Saved data entries
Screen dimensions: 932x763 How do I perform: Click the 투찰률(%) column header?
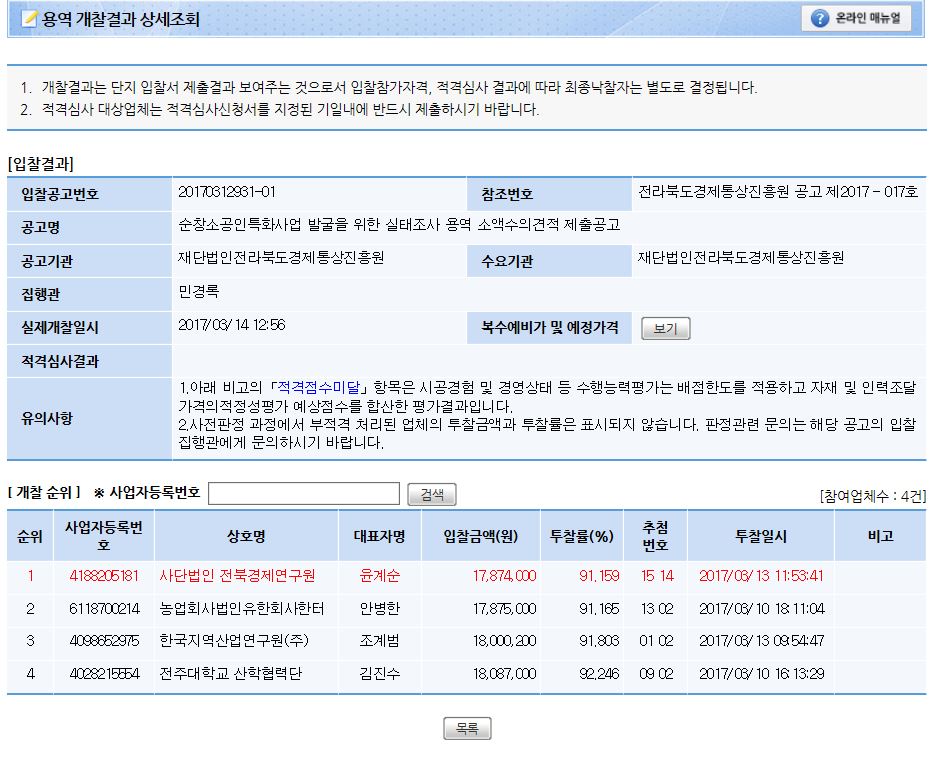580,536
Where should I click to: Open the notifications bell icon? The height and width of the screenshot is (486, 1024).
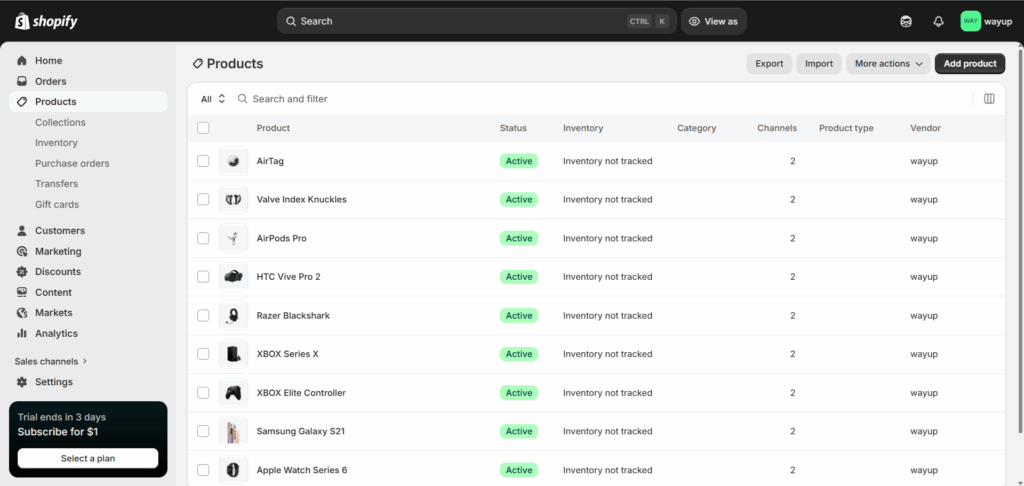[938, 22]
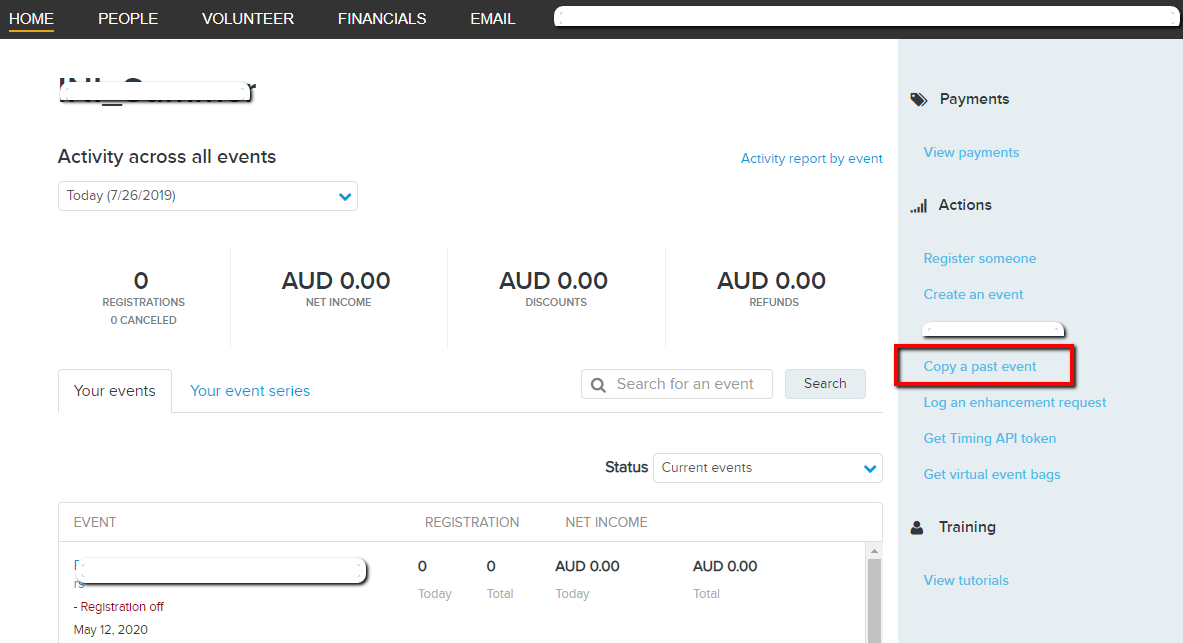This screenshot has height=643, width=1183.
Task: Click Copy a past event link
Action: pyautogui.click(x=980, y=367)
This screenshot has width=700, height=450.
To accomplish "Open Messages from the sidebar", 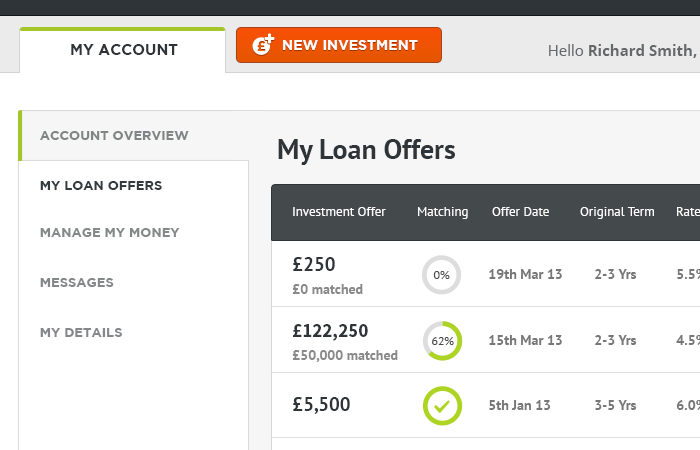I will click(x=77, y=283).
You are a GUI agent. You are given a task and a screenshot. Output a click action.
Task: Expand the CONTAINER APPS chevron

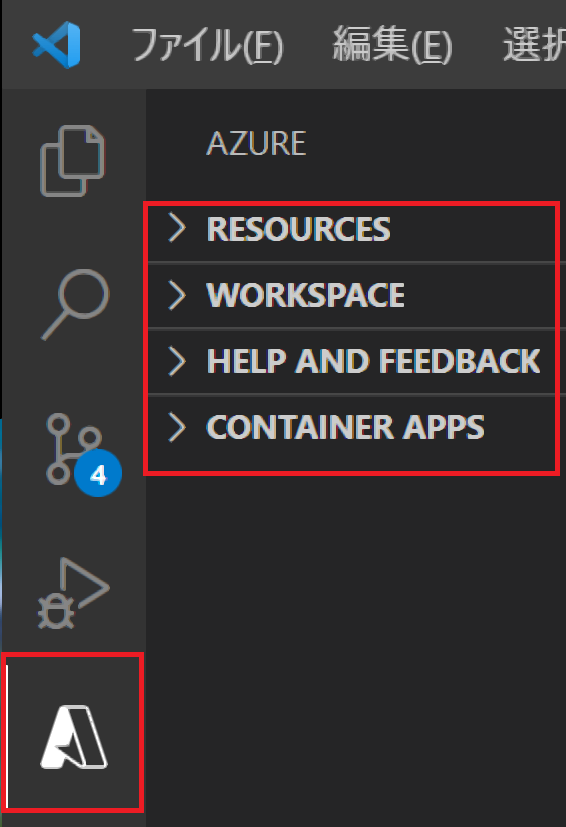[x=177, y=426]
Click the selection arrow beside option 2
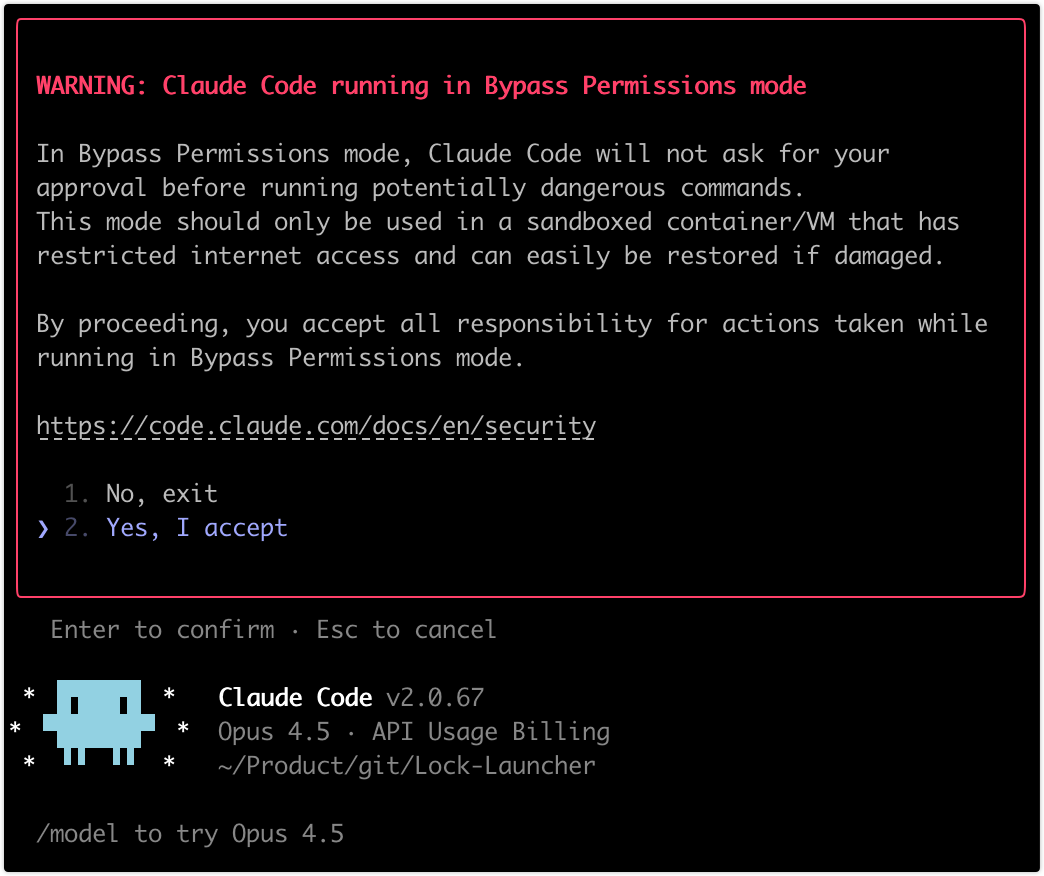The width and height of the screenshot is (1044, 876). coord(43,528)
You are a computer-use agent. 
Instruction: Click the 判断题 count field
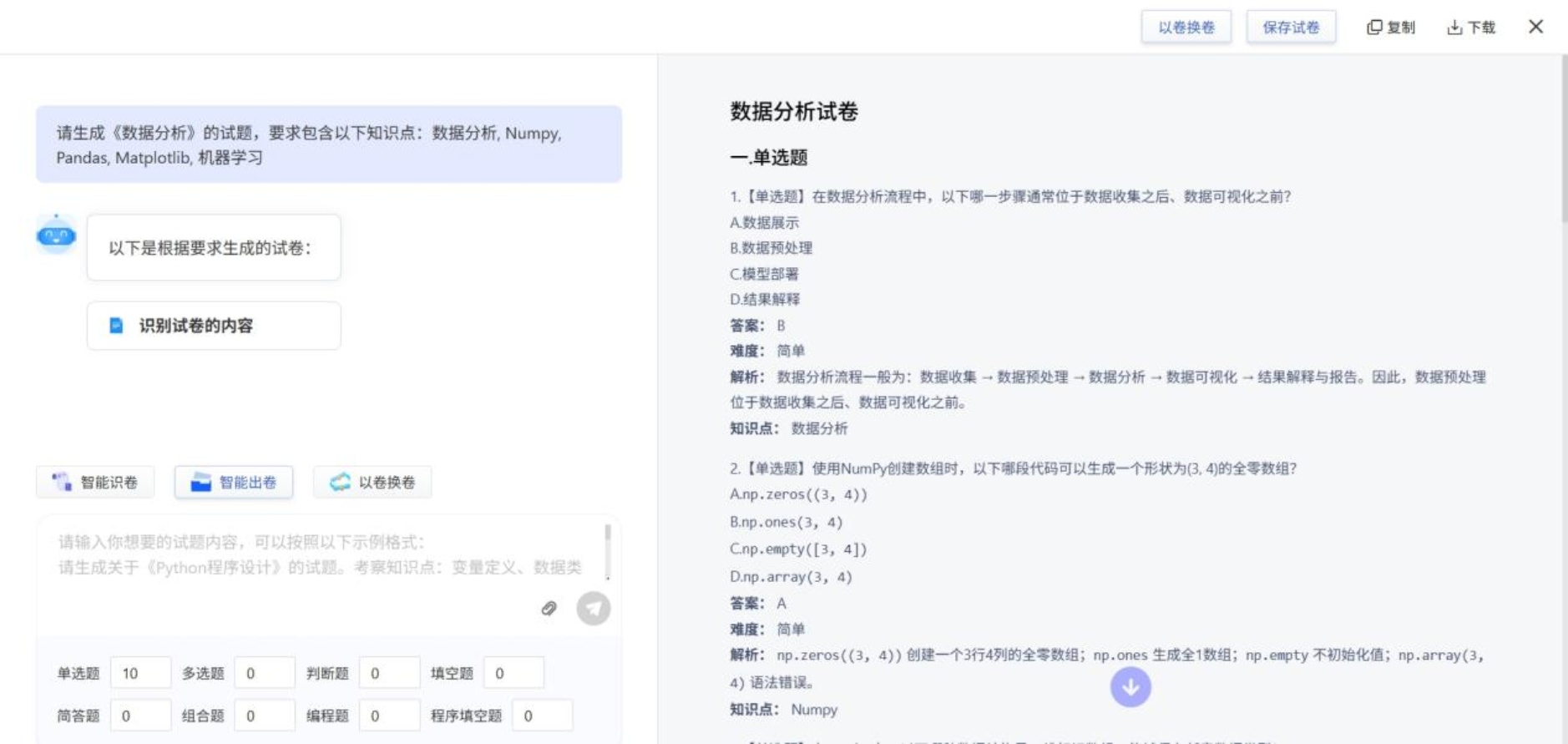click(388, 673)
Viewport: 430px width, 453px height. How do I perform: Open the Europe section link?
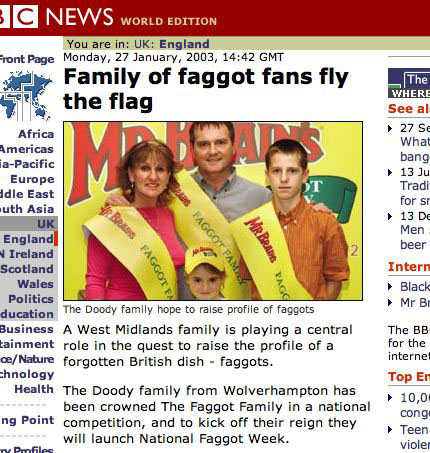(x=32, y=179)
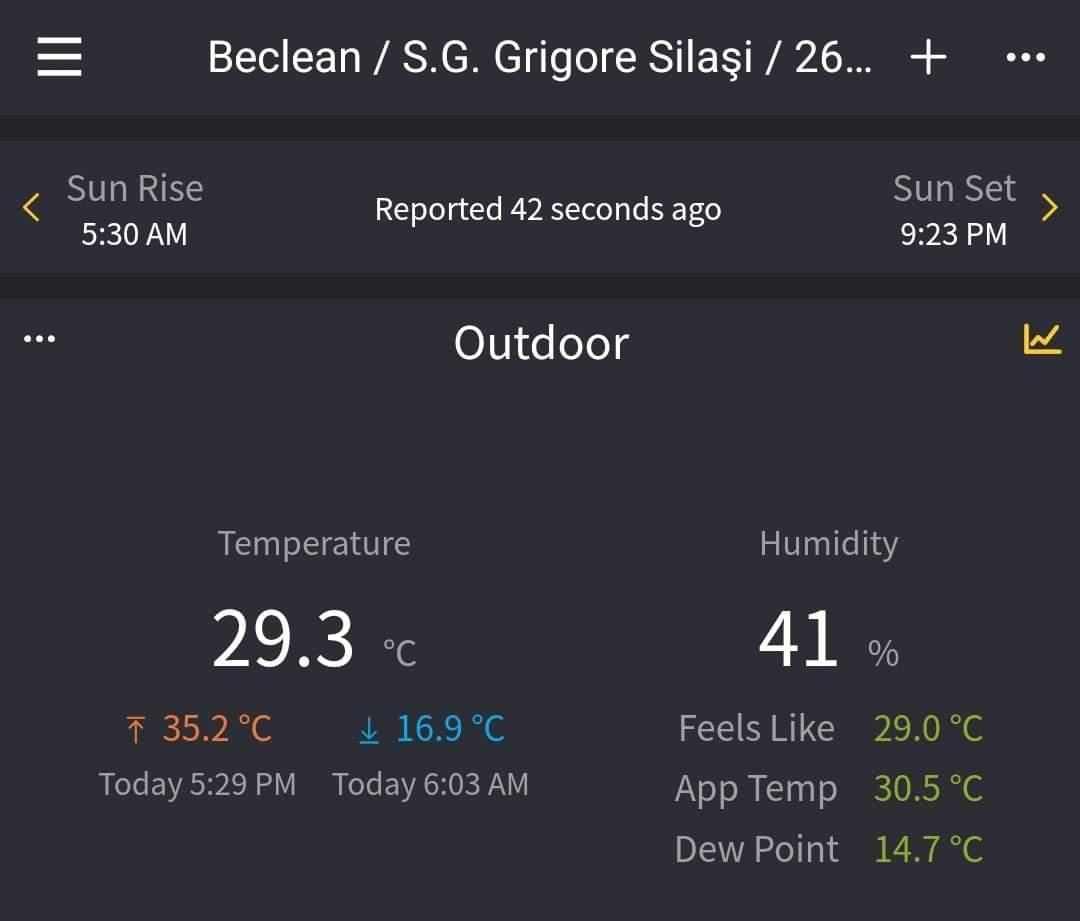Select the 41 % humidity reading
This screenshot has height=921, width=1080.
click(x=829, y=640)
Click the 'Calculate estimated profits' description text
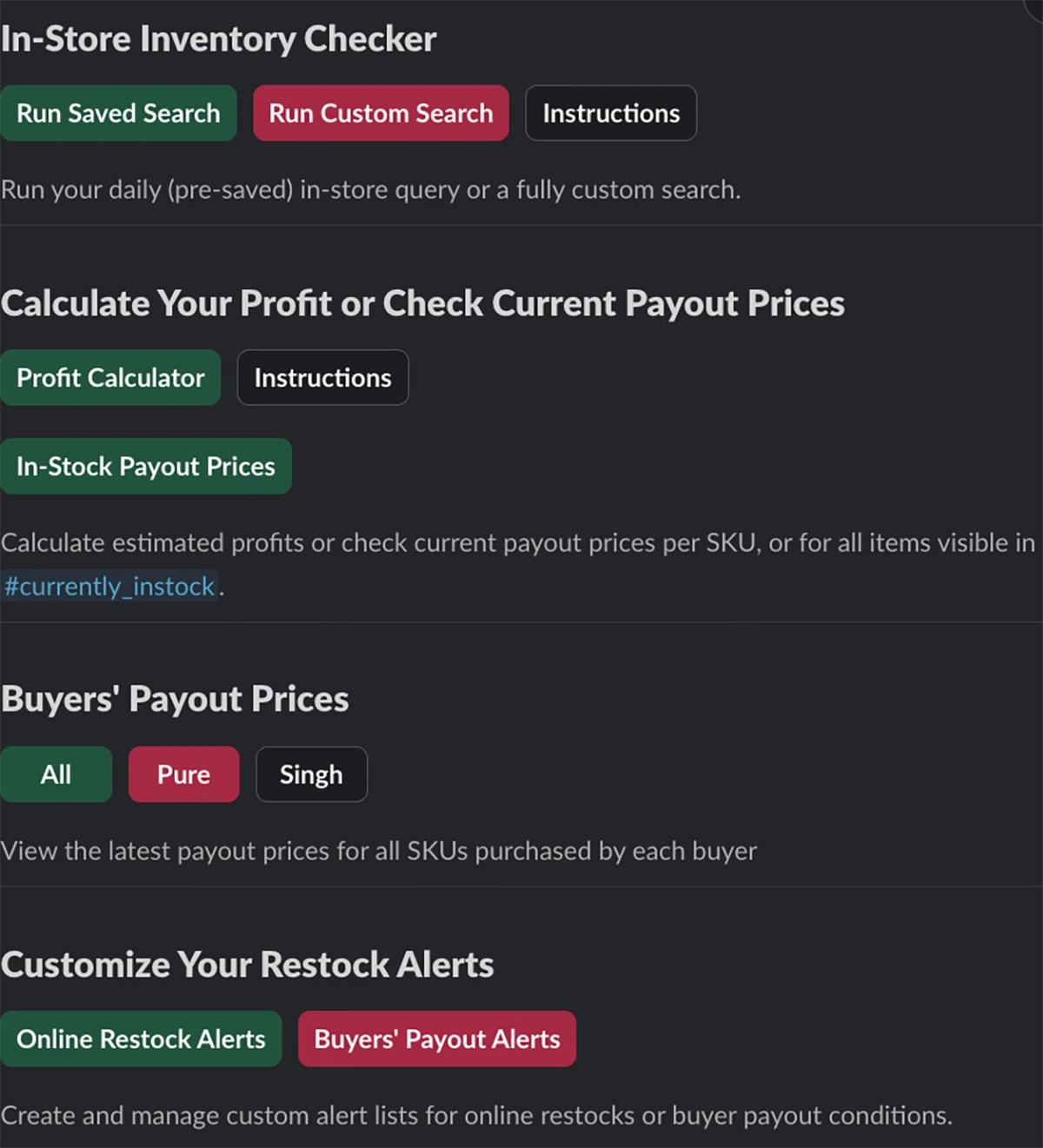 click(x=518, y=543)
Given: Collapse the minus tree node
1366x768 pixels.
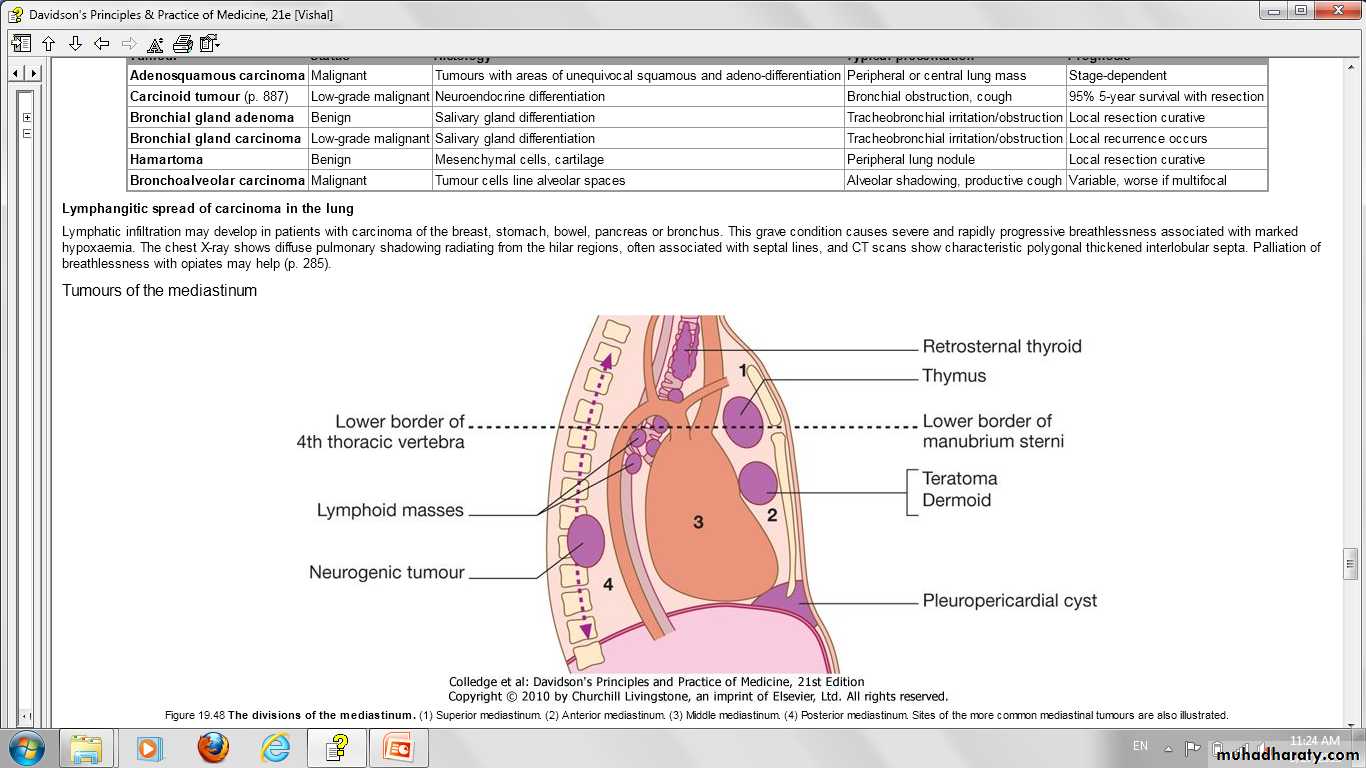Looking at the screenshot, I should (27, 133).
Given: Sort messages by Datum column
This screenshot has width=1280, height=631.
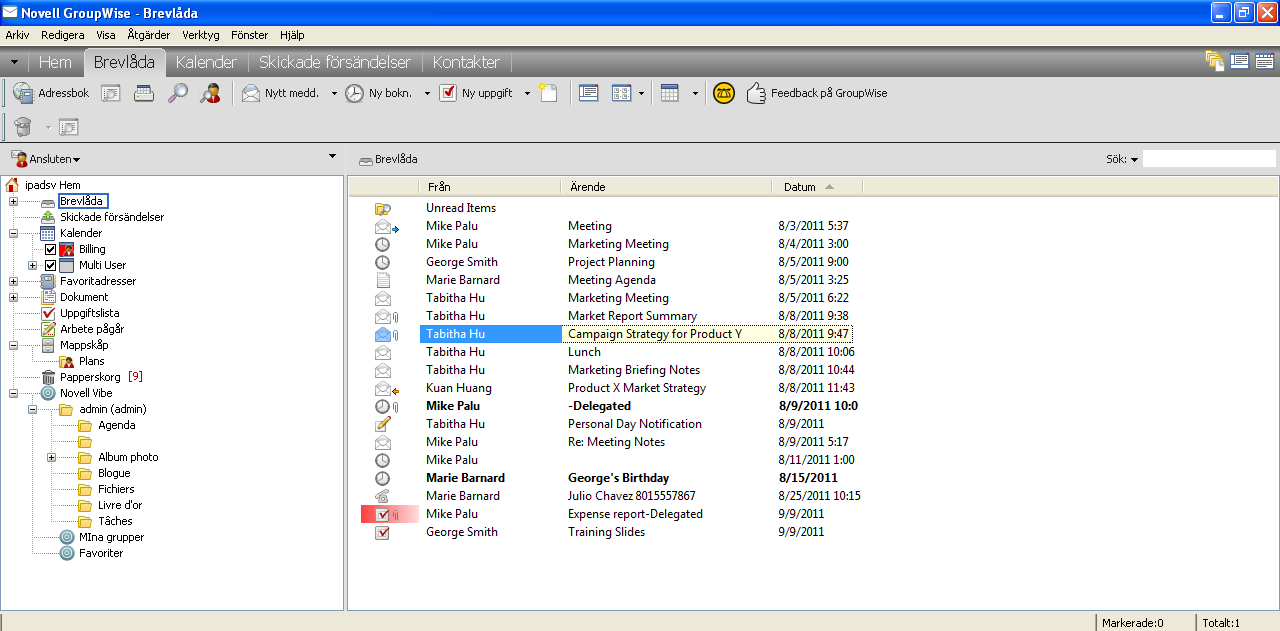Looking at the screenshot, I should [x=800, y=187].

*About this task*:
Retype the lines above exactly as they appear, from the line containing "You are a GUI" through the line containing "You are a computer-use agent.", and leave out any pictures.

*Finished task*:
You are a GUI agent. You are given a task and a screenshot. Output a click action.
Task: Expand the CONTAINER APPS chevron

[x=177, y=426]
Click the selection arrow beside option 2
The width and height of the screenshot is (1044, 876). coord(43,528)
You are a computer-use agent. 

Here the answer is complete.